What’s Deeper than Happiness?

I’ve been reading Victor Frankl, a renowned psychiatrist, lately. As a man who survived a holocaust concentration camp, where his parents and wife died, he seems, to me, more philosopher than psychiatrist. To me, what Frankl has to say speaks to Americans in a big way.

He tells us that the pursuit of happiness isn’t what many of us think it is. Happiness is something that is fleeting, and measured by the degree of pleasure of the moment. That’s why pursuing “happiness” often makes people unhappy. What makes people truly happy is pursuing meaning in life and feeling that one’s life has a purpose.

So, when you see people under stress and pressure from their jobs and family lives, and they seem so “unhappy,” think again. These people might be unhappy in the moment, but if their stress comes from the diligent pursuit of a life filled with meaning, they are happier than any man or woman who avoids responsibility and simply lives for the pleasure of the moment.

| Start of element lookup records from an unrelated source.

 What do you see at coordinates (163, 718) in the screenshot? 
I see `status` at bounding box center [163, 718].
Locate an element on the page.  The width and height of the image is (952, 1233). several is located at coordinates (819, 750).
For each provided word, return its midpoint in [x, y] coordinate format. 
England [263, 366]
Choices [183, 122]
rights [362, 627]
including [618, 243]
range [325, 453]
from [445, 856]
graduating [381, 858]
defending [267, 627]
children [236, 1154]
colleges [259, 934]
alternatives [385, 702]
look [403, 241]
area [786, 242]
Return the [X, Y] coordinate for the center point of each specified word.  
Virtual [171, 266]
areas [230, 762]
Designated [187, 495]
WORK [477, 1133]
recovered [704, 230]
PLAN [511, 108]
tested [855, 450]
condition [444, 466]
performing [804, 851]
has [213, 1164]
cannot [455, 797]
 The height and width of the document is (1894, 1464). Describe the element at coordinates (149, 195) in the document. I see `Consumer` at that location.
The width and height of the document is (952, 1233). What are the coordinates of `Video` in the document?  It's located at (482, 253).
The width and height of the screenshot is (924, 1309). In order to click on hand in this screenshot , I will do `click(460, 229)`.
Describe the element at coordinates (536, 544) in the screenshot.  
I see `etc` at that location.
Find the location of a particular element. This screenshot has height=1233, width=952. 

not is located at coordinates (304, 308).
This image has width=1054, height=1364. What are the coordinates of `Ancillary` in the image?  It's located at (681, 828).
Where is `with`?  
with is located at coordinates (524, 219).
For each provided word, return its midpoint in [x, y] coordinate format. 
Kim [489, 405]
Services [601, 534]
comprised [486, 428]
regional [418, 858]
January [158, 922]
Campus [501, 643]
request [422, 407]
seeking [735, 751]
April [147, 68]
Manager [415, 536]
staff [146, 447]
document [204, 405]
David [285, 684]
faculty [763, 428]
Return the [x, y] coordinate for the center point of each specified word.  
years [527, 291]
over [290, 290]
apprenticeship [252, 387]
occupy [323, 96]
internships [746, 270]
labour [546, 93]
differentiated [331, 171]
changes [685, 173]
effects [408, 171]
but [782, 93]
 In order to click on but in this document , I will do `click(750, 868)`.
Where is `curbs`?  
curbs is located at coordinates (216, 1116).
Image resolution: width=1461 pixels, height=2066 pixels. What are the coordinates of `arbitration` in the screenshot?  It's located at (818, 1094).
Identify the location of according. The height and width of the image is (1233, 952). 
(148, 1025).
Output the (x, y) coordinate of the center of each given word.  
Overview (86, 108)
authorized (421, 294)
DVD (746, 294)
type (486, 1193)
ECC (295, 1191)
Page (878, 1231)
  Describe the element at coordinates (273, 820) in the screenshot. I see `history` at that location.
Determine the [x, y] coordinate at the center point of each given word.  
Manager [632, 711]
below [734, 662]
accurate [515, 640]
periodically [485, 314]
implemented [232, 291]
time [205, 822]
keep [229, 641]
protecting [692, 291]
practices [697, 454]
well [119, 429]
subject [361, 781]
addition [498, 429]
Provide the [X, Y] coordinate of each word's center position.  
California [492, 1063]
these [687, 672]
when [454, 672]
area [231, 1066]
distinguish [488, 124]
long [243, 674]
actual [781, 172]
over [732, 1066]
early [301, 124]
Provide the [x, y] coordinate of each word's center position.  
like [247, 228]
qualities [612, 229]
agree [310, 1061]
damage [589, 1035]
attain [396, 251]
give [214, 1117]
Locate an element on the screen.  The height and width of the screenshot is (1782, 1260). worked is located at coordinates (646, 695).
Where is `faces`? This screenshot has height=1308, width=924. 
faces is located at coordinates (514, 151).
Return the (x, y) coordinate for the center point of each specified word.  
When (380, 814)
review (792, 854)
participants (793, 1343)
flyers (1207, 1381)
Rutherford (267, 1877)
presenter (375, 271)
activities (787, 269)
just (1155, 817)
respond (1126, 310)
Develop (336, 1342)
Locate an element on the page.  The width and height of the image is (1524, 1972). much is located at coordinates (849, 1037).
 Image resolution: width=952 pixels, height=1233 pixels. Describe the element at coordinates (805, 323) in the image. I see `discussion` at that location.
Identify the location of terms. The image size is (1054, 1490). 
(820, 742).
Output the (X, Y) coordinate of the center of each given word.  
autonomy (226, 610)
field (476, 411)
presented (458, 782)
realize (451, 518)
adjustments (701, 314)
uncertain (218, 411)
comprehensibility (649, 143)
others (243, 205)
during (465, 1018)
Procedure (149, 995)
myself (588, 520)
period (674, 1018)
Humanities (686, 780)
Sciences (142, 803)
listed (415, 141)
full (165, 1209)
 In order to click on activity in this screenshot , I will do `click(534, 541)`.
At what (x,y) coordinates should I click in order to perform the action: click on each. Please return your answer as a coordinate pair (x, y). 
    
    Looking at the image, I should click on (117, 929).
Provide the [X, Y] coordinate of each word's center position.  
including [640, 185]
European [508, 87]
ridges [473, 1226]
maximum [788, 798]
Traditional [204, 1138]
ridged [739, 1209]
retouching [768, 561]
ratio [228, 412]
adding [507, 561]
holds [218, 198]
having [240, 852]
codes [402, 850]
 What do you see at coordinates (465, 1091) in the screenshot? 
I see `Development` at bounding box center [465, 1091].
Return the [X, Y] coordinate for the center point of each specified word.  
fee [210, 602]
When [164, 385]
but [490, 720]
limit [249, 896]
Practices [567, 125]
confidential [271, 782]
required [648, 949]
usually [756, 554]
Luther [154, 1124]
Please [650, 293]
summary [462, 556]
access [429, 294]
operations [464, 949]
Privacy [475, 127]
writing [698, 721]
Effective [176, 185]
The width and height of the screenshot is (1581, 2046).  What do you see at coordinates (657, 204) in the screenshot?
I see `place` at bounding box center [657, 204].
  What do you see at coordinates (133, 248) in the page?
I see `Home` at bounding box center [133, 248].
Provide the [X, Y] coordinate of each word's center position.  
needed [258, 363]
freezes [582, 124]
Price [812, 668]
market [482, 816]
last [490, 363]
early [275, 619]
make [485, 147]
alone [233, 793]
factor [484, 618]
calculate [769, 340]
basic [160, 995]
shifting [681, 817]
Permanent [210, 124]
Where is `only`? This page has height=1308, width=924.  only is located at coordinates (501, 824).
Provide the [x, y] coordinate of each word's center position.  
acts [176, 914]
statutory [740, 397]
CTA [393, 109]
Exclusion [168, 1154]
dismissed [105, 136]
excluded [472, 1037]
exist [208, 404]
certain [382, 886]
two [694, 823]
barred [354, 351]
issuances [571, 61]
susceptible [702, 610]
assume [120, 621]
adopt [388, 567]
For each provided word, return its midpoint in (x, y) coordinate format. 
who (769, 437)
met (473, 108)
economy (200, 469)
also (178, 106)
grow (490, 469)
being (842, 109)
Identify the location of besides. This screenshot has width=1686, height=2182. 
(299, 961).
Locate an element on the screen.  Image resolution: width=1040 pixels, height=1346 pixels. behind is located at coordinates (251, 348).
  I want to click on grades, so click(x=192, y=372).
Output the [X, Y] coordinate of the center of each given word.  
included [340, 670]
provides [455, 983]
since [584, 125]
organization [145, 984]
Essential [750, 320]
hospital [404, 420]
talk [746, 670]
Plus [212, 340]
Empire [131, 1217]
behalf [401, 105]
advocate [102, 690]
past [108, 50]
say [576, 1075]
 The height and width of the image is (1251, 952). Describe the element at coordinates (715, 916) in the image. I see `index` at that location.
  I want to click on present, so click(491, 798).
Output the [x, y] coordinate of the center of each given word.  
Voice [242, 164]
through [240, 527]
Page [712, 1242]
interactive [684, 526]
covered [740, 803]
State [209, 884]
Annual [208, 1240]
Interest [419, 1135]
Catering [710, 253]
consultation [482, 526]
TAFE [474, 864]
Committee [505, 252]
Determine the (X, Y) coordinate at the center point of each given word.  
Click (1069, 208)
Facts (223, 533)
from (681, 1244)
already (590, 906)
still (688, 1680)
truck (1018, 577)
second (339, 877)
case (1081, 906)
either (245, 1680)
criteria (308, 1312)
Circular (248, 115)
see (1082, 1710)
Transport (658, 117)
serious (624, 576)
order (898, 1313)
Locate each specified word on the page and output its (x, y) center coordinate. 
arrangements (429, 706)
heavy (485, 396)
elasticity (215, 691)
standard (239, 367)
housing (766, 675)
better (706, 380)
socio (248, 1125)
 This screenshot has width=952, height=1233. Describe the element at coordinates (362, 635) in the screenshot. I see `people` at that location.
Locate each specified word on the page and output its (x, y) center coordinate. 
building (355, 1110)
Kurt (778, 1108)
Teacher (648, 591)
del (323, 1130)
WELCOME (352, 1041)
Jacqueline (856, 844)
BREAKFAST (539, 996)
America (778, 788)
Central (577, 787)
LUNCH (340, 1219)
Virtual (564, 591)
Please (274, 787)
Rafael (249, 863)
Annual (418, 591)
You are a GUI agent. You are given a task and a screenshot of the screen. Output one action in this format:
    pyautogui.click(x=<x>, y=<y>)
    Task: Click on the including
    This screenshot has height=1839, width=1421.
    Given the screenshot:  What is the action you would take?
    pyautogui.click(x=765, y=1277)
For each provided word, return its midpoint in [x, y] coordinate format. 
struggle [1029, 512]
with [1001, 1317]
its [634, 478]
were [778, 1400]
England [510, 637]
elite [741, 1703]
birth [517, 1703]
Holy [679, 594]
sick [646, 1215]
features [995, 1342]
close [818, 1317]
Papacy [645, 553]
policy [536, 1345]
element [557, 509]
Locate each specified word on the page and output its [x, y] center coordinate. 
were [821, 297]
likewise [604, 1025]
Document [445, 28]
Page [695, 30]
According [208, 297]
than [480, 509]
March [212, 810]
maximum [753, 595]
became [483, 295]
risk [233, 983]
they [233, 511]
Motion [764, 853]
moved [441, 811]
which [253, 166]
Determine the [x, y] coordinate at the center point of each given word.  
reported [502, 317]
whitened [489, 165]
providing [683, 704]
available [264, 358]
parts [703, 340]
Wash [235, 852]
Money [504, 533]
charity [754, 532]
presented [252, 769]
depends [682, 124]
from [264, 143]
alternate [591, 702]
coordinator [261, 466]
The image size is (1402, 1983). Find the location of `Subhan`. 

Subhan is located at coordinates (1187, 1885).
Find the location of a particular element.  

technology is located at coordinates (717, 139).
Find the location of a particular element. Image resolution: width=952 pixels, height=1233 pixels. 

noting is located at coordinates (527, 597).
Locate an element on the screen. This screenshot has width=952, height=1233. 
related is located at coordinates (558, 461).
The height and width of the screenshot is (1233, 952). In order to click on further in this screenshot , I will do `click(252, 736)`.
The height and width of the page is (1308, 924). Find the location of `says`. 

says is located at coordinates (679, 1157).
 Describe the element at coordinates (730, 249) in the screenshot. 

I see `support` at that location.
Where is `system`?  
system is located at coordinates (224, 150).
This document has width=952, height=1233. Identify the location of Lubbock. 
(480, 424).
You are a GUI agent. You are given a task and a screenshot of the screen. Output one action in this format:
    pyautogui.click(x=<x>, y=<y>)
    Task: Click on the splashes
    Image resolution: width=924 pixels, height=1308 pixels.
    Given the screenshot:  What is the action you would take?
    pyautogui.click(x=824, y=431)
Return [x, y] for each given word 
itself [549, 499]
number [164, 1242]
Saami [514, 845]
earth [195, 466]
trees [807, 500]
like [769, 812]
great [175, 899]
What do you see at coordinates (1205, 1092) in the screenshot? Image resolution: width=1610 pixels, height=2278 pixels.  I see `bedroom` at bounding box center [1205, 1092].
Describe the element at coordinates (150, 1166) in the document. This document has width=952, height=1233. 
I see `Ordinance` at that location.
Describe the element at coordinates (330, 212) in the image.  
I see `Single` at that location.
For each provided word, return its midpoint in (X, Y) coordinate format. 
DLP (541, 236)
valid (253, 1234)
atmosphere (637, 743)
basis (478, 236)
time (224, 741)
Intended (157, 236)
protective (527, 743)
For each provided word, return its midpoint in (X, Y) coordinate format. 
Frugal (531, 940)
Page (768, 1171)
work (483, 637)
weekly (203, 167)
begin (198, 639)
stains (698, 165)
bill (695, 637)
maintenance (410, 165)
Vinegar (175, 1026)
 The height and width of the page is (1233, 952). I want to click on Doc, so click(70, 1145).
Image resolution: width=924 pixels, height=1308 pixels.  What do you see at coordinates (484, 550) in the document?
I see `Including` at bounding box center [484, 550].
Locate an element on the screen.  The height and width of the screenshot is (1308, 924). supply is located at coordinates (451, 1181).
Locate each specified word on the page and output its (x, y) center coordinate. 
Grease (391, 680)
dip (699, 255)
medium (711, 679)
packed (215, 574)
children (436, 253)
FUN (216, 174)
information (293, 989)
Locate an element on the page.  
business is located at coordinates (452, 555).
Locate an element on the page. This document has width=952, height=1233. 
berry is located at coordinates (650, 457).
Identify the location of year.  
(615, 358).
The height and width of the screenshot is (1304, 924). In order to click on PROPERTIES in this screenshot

Frankl counseled prisoners in the concentration camps and brought some of them out of depression and suicidal tendencies by helping them see that a good life, and a pleasurable life, comes from having a sense that one has a purpose. Whether that purpose is raising children, writing books, or being the best auto mechanic around, finding that sense of purpose drives people forward in a way that simple physical pleasure, or fleeting happiness, does not.

He reminded these men that they had family members who depended upon them, readers who needed to see their ideas in print, and community members who could use their help. Frankl found that reminding people they still had a lot to give made them want to live, when their ability to take pleasure had vanished. It was the anticipation of giving, not taking, that made people want to live again.

Whether I’m ghostwriting memoirs or working on a fantasy novel, I find that writing is the very act of seeking meaning from life. Working on memoirs, I help others look at their lives and find meaning there, which brings them deep contentment and satisfaction. Writing can be hard work, but that’s part of the pleasure of it. Writing makes meaning from life.

Even when I’m working on a book that’s total fiction, I’m using fictional characters to find meaning in what is our shared reality, as humans. So, as a writer, yes, I have to agree with Frankl that our American “pursuit of happiness” ideal is not what it seems at all. In fact, I’ve seen the sheer pursuit of happiness make people very unhappy, whereas the pursuit of purpose brings a satisfaction with longevity, one that drives you forward with a stronger engine.